A grande questão é quantos superaplicativos o mercado americano realmente suportará. O WeChat funciona na China em parte porque a alternativa era um mosaico de opções inferiores. Nos EUA, as pessoas já têm aplicativos que gostam para a maioria das coisas que o Uber quer fazer. Faça-os consolidar em uma única plataforma requer ou um motivo convincente — os descontos do Uber One, por exemplo — ou uma experiência tão perfeita que a mudança oferece valer a pena.
A aposta da Uber é que sua base instalada é o fosso. Seus usuários já entregaram um cartão de crédito.

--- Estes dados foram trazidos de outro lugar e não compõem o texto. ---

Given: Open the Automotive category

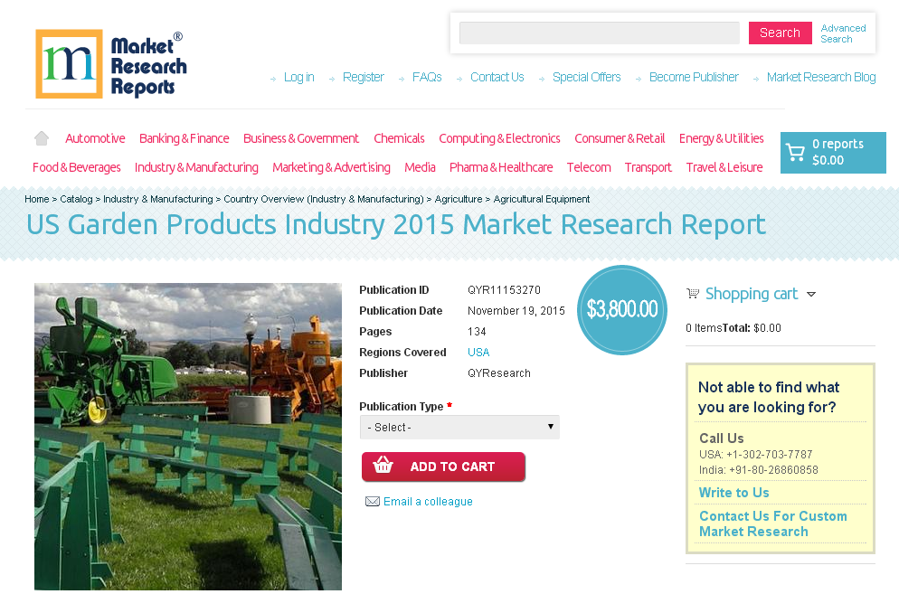Looking at the screenshot, I should (x=94, y=138).
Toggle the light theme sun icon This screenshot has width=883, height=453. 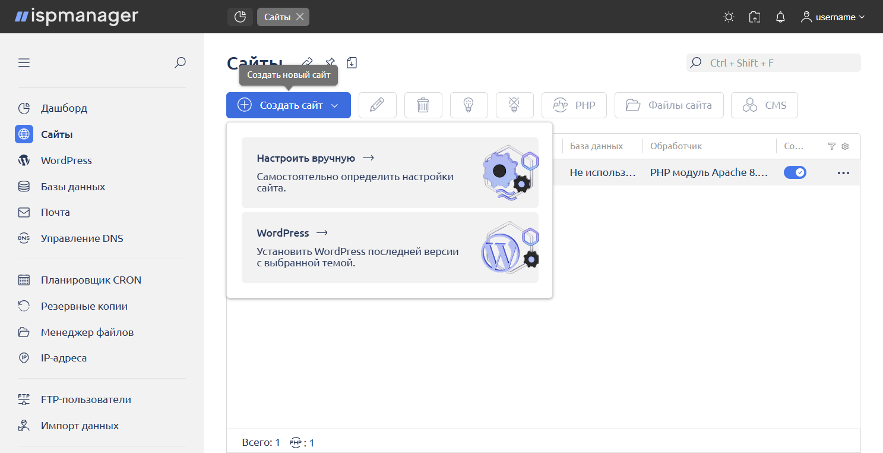pyautogui.click(x=729, y=17)
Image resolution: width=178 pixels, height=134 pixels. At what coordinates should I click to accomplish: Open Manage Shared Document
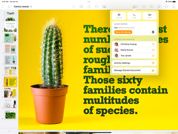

Convencê-los a reservar um hotel, ou pedir uma loja que eles nunca encontrariam no Uber Eats, é um esforço fácil em comparação com convencê-los a baixar algo novo. Seus resultados mais recentes, relatados há alguns dias, sugerem que o Uber Eats pode ser o argumento mais forte para essa tese: a receita de entrega cresceu 34% ano a ano no primeiro trimestre, para US$ 5,07 bilhões, tornando-se facilmente a parte de crescimento mais rápido do negócio e quase igualando a mobilidade em reservas brutas.
As ações da Uber ainda estão cerca de 8% abaixo do ano passado — indicando que o mercado financeiro não está totalmente confirmado. Mas a empresa diz que 50 milhões de pessoas agora estão pagando pelo Uber One, e juntas respondem por aproximadamente metade das reservas totais da empresa.